Directions:
Can you reproduce all of the material below, substituting "Where do I tap to complete" for every "At what coordinates should I click to accomplish" and leaving everything else unchanged?

[begin Input for this task]

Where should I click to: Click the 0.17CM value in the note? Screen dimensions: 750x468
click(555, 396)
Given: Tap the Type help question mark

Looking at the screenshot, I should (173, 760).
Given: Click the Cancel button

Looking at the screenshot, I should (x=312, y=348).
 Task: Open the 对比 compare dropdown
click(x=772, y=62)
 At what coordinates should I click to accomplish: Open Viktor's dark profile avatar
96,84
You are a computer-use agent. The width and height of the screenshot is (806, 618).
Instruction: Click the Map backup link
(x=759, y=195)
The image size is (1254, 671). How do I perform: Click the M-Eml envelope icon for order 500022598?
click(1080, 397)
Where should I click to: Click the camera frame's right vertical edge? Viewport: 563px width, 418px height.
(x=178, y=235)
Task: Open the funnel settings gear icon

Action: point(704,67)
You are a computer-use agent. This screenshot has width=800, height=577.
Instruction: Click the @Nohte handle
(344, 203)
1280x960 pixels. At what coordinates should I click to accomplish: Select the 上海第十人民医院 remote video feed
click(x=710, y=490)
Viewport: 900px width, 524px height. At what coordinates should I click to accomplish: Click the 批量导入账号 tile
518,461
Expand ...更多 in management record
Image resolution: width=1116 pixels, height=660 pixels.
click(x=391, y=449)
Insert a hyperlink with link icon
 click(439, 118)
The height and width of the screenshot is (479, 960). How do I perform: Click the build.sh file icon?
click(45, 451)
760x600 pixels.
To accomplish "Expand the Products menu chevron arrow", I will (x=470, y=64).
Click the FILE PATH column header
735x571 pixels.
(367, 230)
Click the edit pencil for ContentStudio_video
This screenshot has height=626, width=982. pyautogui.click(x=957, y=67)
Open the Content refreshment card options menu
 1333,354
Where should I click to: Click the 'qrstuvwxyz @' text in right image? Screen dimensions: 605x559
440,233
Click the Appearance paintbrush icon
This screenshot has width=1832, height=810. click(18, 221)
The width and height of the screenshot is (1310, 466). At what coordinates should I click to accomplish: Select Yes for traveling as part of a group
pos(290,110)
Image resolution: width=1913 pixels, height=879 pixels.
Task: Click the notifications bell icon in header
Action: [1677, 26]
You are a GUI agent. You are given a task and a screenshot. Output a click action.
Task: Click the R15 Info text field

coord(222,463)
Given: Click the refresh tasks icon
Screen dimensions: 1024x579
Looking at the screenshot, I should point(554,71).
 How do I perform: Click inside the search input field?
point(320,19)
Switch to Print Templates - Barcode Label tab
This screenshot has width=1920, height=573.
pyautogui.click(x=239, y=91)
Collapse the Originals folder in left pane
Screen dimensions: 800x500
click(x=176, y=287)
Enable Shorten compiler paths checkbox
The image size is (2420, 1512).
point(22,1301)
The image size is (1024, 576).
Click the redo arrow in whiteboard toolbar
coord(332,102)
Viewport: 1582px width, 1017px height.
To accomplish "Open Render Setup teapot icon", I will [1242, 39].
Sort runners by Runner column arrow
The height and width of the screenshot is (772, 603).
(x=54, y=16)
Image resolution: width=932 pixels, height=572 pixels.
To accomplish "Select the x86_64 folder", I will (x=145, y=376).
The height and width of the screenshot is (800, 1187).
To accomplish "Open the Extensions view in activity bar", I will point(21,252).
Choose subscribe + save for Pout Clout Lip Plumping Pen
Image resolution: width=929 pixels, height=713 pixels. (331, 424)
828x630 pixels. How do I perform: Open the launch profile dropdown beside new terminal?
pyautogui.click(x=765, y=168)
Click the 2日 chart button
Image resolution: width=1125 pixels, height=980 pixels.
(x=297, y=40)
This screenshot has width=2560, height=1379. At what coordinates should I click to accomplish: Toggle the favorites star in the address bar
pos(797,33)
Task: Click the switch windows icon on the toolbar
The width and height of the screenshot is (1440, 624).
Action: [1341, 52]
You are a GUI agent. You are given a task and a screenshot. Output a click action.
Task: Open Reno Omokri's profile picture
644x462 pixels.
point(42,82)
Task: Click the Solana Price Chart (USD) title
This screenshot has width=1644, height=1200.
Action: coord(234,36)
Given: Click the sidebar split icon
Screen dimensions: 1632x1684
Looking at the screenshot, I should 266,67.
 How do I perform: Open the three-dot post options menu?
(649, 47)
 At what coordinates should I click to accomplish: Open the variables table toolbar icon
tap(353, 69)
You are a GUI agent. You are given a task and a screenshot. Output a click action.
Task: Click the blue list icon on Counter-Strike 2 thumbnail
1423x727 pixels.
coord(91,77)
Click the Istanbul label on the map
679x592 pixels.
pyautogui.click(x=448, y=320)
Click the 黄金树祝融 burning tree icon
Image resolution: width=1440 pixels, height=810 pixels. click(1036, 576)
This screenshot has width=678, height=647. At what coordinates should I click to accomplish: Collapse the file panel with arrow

[end Input for this task]

Written solution:
Where should I click to: Click the 0.17CM value in the note? Screen dimensions: 750x468
click(555, 396)
Given: Tap the Type help question mark

Looking at the screenshot, I should (173, 760).
Given: Click the Cancel button

Looking at the screenshot, I should (x=312, y=348).
 Task: Open the 对比 compare dropdown
click(x=772, y=62)
 Where do I tap to complete: Open Viktor's dark profile avatar
96,84
You are a computer-use agent. The width and height of the screenshot is (806, 618).
Instruction: Click the Map backup link
(x=759, y=195)
The image size is (1254, 671). How do I perform: Click the M-Eml envelope icon for order 500022598?
click(1080, 397)
Where should I click to: Click the camera frame's right vertical edge? Viewport: 563px width, 418px height.
(x=178, y=235)
Task: Open the funnel settings gear icon

Action: point(704,67)
You are a computer-use agent. This screenshot has width=800, height=577.
Instruction: Click the @Nohte handle
(344, 203)
1280x960 pixels. Where do I tap to complete: Select the 上海第十人民医院 remote video feed
click(x=710, y=490)
Viewport: 900px width, 524px height. Where do I tap to complete: Click the 批量导入账号 tile
518,461
Expand ...更多 in management record
Image resolution: width=1116 pixels, height=660 pixels.
click(x=391, y=449)
Insert a hyperlink with link icon
 click(439, 118)
The height and width of the screenshot is (479, 960). How do I perform: Click the build.sh file icon?
click(45, 451)
760x600 pixels.
To accomplish "Expand the Products menu chevron arrow", I will (x=470, y=64).
Click the FILE PATH column header
735x571 pixels.
(367, 230)
Click the edit pencil for ContentStudio_video
This screenshot has height=626, width=982. pyautogui.click(x=957, y=67)
Open the Content refreshment card options menu
 1333,354
Where should I click to: Click the 'qrstuvwxyz @' text in right image? Screen dimensions: 605x559
440,233
Click the Appearance paintbrush icon
This screenshot has width=1832, height=810. click(18, 221)
The width and height of the screenshot is (1310, 466). Where do I tap to complete: Select Yes for traveling as part of a group
pos(290,110)
Image resolution: width=1913 pixels, height=879 pixels.
Task: Click the notifications bell icon in header
Action: [1677, 26]
You are a GUI agent. You are given a task and a screenshot. Output a click action.
Task: Click the R15 Info text field

coord(222,463)
Given: Click the refresh tasks icon
Screen dimensions: 1024x579
Looking at the screenshot, I should point(554,71).
 How do I perform: Click inside the search input field?
point(320,19)
Switch to Print Templates - Barcode Label tab
This screenshot has width=1920, height=573.
pyautogui.click(x=239, y=91)
Collapse the Originals folder in left pane
Screen dimensions: 800x500
click(x=176, y=287)
Enable Shorten compiler paths checkbox
The image size is (2420, 1512).
point(22,1301)
The image size is (1024, 576).
Click the redo arrow in whiteboard toolbar
coord(332,102)
Viewport: 1582px width, 1017px height.
To accomplish "Open Render Setup teapot icon", I will [1242, 39].
Sort runners by Runner column arrow
The height and width of the screenshot is (772, 603).
(x=54, y=16)
Image resolution: width=932 pixels, height=572 pixels.
To accomplish "Select the x86_64 folder", I will (x=145, y=376).
The height and width of the screenshot is (800, 1187).
To accomplish "Open the Extensions view in activity bar", I will point(21,252).
Choose subscribe + save for Pout Clout Lip Plumping Pen
Image resolution: width=929 pixels, height=713 pixels. (331, 424)
828x630 pixels. How do I perform: Open the launch profile dropdown beside new terminal?
pyautogui.click(x=765, y=168)
Click the 2日 chart button
Image resolution: width=1125 pixels, height=980 pixels.
(x=297, y=40)
This screenshot has width=2560, height=1379. Where do I tap to complete: Toggle the favorites star in the address bar
pos(797,33)
Task: Click the switch windows icon on the toolbar
The width and height of the screenshot is (1440, 624).
Action: [1341, 52]
You are a GUI agent. You are given a task and a screenshot. Output a click action.
Task: Open Reno Omokri's profile picture
644x462 pixels.
point(42,82)
Task: Click the Solana Price Chart (USD) title
This screenshot has width=1644, height=1200.
Action: coord(234,36)
Given: Click the sidebar split icon
Screen dimensions: 1632x1684
Looking at the screenshot, I should 266,67.
 How do I perform: Open the three-dot post options menu?
(649, 47)
 Where do I tap to complete: Open the variables table toolbar icon
tap(353, 69)
You are a GUI agent. You are given a task and a screenshot. Output a click action.
Task: Click the blue list icon on Counter-Strike 2 thumbnail
1423x727 pixels.
coord(91,77)
Click the Istanbul label on the map
679x592 pixels.
pyautogui.click(x=448, y=320)
Click the 黄金树祝融 burning tree icon
Image resolution: width=1440 pixels, height=810 pixels. click(1036, 576)
This screenshot has width=678, height=647. Where do I tap to complete: Collapse the file panel with arrow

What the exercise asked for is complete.